III.   UNSUR INTRINSIK
1.      Tema              : Pencarian jati diri karena La Hami ingin mencari pintu derajatnya.
2.      Tokoh             : La Hami, Empu Keli/Raja Anjong, Ina Rinda/Putri Nakiya, Maliki, Ponto Wanike, Raja Bicara, Permansyuri Cahaya Amin, Putri Nila Kanti.
3.      Alur                : Alur digunakan adalah alur campuran (maju dan mundur)
4.      Latar               :
a.       Tempat     : Sumbawa, Sanggar, Dompo, Pulau Komodo
b.      Suasana    : suasana dalam cerita mengejutkan dan tertarik membacanya.
5.      Amanat          : jangan putus asa ketika mendapat kesulitan karena di sana pasti mendapatkan jalan kemudahan.
6.      Sudut Pandang          : La Hami menceritakan sendiri selama petualangannya dengan menggunakan kata Hamba. Orang pertama pelaku utama.
7.      Gaya Bahasa  : gaya bahasa yang digunakan penulis adalah bahasa melayu dan menggunakan bahasa kerajaan. Bahasa melayu digunakan karena novel tersebut ada pad angkatan 1920-an.

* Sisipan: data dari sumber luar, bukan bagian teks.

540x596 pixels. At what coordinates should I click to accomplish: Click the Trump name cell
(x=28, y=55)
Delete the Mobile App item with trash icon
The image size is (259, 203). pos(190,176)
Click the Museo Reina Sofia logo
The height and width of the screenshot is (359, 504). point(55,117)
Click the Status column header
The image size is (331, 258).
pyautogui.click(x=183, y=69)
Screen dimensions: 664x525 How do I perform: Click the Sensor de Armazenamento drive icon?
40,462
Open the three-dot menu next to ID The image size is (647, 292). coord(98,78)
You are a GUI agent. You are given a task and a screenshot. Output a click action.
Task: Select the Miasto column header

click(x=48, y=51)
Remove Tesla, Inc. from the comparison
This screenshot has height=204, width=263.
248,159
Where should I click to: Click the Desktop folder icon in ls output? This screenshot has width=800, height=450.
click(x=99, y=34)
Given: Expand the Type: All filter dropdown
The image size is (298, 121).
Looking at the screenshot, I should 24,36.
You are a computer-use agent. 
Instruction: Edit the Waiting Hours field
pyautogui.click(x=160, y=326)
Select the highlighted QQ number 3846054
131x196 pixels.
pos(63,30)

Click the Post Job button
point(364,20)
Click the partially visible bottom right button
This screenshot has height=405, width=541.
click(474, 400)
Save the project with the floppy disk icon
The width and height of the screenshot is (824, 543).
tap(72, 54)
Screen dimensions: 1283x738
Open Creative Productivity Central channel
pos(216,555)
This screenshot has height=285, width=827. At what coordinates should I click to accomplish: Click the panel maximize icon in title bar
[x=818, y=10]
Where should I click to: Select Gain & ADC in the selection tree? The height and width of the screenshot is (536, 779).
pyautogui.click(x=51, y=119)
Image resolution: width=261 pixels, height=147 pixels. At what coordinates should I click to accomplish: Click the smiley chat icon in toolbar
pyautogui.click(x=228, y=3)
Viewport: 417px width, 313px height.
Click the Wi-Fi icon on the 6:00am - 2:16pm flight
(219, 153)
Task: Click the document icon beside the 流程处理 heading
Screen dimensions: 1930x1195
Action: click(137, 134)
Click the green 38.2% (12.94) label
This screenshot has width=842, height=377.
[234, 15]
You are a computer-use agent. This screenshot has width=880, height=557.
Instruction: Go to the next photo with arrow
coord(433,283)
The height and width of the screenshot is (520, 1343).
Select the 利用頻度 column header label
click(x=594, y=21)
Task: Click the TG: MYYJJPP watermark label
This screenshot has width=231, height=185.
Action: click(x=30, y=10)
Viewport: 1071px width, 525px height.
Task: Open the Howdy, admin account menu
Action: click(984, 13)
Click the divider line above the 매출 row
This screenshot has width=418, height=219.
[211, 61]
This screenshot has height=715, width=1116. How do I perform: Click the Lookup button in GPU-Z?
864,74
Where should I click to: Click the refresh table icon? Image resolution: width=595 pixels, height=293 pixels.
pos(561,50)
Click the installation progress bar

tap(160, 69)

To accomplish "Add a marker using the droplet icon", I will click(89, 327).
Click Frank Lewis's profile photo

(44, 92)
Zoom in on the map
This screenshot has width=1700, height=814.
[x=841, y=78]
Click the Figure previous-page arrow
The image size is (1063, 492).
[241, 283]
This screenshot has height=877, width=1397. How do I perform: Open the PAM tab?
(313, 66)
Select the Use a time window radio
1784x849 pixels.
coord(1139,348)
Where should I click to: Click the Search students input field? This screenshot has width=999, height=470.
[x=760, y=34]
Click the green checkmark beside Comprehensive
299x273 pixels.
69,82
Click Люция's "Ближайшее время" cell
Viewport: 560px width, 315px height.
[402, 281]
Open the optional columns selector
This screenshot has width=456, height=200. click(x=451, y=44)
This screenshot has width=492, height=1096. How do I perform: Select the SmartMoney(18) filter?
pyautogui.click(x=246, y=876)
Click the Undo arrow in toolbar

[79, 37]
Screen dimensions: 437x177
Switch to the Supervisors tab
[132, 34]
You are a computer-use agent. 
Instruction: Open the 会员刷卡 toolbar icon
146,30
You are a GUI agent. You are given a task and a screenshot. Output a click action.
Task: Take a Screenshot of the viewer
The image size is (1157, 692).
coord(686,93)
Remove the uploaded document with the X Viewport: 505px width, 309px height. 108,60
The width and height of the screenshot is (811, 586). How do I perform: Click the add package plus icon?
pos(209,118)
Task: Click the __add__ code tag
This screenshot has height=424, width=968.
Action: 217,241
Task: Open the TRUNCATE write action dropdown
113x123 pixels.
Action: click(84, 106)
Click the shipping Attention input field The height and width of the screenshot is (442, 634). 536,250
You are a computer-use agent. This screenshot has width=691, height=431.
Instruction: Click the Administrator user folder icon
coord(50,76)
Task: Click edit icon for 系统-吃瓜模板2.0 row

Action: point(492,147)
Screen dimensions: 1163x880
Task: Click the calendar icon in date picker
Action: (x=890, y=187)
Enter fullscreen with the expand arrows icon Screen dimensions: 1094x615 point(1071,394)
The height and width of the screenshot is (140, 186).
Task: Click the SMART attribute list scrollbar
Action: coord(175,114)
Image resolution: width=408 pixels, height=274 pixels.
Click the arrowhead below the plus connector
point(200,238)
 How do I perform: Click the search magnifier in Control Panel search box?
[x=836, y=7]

IV.   KELEBIHAN DAN KELEMAHAN
1.      Kelebihan       : kelebihan novel yang berjudul “La Hami” karya Marah Rusli ini adalah alur ceritanya yang tidak mudah ditebak. Setiap bagiannya sangat mengejutkan pembaca sehingga pembaca penasaran dan lebih tertarik.
2.      Kelemahan     : sedangkan kelemahan dalam novel ini adalah dalam segi gaya bahasa yang digunakan karena sedikit menyulitkan pembaca dalam memahami makna ceritanya.

V.      PERBANDINGAN BUKU
Novel La Hami karya Marah Rusli ini akan dibandingkan dengan novel dari Motinggo Busye yang berjudul Badai Sampai Sore. Perbandingan ini akan dilakukan dari sudut kelebihan dan kelemahan dari kedua novel.

Kelebihan dan kelemahan novel La Hami sudah disebutkan di atas, sedangkan novel Badai Sampai Sore karya Motinggo Busye kelemahan dan kelebihannya sebagai berikut.
a.       Kelebihan       : dalam novel banyak terkandung nilai-nilai persahabatan antara Salmun dan Sunarto. Kemudian gaya bahasa yang digunakan adalah bahasa Indonesia bukan bahasa melayu. Ceritanya pun masih mengenai kisah kerajaan sedangkan novel Motinggo Busye ini cerita yang dikisahkan sudah mengenai cerita keseharian.

b.      Kelemahan     : kelemahan dalam novel ini adalah pada alur cerita yang digunakan. Alur cerita yang digunakan adalah alur maju sehingga pembaca mudah menebak jalan cerita.